# Is MFF worth going to? As in, is anyone going?



## Bir (Jun 4, 2010)

I want to go to Midwest Furfest in Rosemont, cuz it's right near me, but like.. Do a lot of people go to that particular furry convention? Are you, or anyone you know going?


----------



## Danale (Jun 4, 2010)

MFF was the first con I went to. I only went for one day but I wish I had stayed the whole con.

MFF is very artist-friendly, they had a very good line-up of dealers last year in the dealer's den, and lots of people were in costume. The hotel last year had a funky layout that many people were complaining about (suiters, namely. The Artist Alley and Dealer's Den both had large rooms), so that's why this year they're hitting up the Rosemont. Should be a blast!

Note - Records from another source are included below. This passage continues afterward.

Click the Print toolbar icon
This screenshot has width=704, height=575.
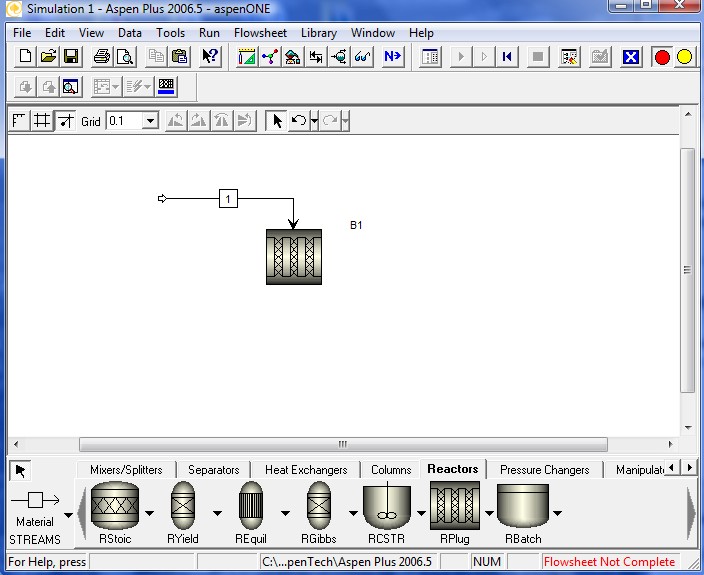click(101, 57)
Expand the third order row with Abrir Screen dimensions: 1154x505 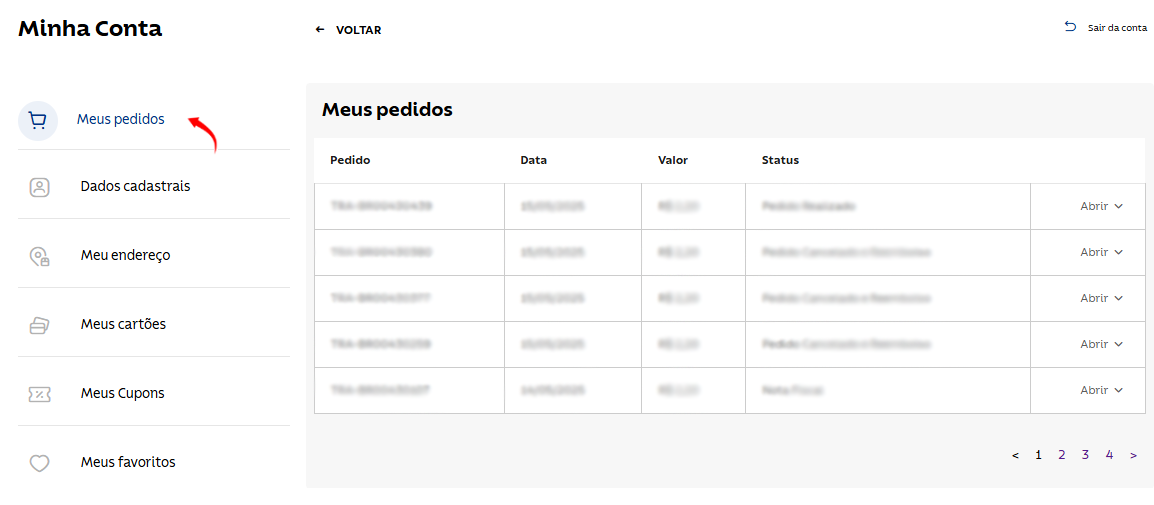(1101, 298)
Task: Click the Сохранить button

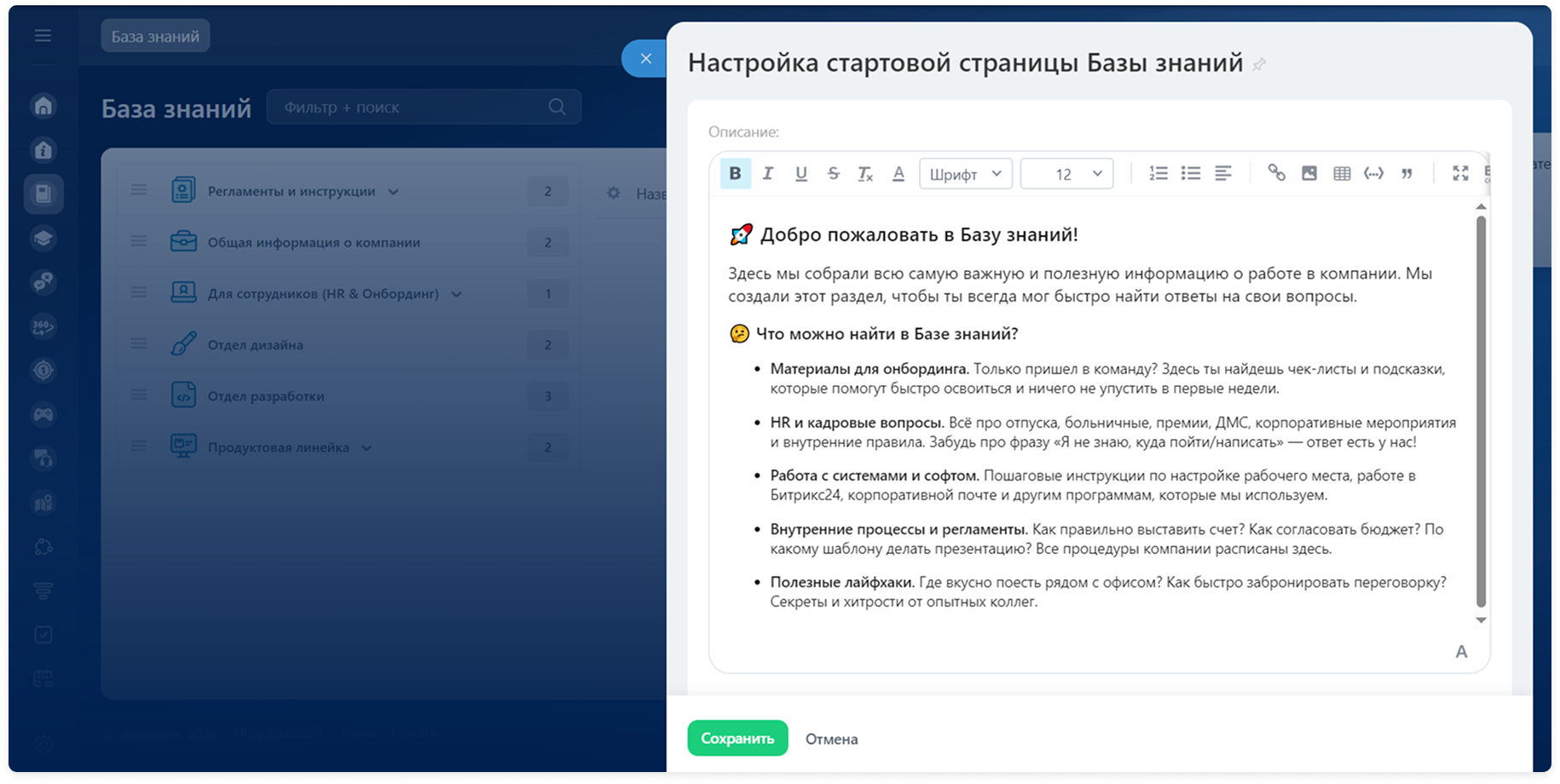Action: click(737, 738)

If you're unsure, then just go for one day like we did. Although you may regret not having a place to crash for the night to enjoy it again in the morning. ;-)


----------



## Bir (Jun 4, 2010)

Danale said:


> MFF was the first con I went to. I only went for one day but I wish I had stayed the whole con.
> 
> MFF is very artist-friendly, they had a very good line-up of dealers last year in the dealer's den, and lots of people were in costume. The hotel last year had a funky layout that many people were complaining about (suiters, namely. The Artist Alley and Dealer's Den both had large rooms), so that's why this year they're hitting up the Rosemont. Should be a blast!
> 
> If you're unsure, then just go for one day like we did. Although you may regret not having a place to crash for the night to enjoy it again in the morning. ;-)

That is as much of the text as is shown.